[Saved data entries]
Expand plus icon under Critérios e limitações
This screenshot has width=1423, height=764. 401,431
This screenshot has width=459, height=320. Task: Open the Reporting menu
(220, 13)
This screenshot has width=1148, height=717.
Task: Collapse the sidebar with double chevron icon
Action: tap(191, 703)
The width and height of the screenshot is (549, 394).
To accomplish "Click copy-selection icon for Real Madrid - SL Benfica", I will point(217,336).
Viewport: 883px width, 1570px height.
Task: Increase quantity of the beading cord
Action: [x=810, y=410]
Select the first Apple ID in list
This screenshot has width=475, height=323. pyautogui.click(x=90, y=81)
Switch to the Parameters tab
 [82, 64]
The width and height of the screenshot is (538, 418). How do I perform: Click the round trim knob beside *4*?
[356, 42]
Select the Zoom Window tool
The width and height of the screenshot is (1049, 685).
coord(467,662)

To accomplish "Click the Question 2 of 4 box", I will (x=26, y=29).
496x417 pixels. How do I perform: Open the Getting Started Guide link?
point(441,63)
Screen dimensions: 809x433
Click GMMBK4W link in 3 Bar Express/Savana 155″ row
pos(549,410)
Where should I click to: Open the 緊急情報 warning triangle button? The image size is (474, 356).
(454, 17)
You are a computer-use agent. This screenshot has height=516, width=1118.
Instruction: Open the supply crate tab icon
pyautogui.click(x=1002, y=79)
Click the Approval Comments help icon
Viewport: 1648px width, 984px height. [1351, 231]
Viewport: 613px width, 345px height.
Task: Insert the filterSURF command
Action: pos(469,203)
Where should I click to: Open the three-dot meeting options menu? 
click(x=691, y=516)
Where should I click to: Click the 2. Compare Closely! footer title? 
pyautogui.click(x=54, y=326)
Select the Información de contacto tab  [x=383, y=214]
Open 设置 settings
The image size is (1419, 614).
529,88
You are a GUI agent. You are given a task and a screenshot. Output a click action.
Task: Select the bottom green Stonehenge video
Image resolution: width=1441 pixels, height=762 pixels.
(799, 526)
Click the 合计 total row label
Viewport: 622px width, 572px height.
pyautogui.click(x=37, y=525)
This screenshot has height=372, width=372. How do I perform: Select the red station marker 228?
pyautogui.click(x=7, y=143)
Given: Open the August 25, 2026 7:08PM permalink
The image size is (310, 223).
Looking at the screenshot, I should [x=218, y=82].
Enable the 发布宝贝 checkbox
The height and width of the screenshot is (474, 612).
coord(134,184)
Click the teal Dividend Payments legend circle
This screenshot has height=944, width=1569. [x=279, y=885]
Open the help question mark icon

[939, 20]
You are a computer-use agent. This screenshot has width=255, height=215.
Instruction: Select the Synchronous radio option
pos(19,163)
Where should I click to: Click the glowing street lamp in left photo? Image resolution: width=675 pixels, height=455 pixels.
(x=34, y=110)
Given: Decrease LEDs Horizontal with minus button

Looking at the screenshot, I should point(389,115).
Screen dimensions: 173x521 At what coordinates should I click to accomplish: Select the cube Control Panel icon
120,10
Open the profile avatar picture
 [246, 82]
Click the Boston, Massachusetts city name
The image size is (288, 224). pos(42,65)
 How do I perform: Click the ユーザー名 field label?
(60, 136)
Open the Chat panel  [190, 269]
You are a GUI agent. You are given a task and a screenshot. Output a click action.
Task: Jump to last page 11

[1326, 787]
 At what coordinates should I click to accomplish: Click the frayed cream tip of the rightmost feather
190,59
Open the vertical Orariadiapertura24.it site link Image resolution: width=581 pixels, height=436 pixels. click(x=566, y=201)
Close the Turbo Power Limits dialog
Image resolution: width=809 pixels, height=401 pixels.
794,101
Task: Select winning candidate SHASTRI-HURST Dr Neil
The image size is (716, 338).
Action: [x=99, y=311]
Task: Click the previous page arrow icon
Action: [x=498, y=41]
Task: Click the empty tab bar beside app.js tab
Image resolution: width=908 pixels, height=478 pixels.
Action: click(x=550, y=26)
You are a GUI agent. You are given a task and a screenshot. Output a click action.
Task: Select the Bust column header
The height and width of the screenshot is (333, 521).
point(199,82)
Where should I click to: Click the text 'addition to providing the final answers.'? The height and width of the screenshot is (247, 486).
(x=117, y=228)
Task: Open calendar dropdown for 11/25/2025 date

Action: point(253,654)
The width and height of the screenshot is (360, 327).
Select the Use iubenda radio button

● YOUR INSTRUCTIONS:
Beginning at the line above that contains "Image resolution: width=809", return each line exactly through the line that contains "Task: Click the empty", and no others.

● YOUR RESPONSE:
Image resolution: width=809 pixels, height=401 pixels.
794,101
Task: Select winning candidate SHASTRI-HURST Dr Neil
The image size is (716, 338).
Action: [x=99, y=311]
Task: Click the previous page arrow icon
Action: [x=498, y=41]
Task: Click the empty tab bar beside app.js tab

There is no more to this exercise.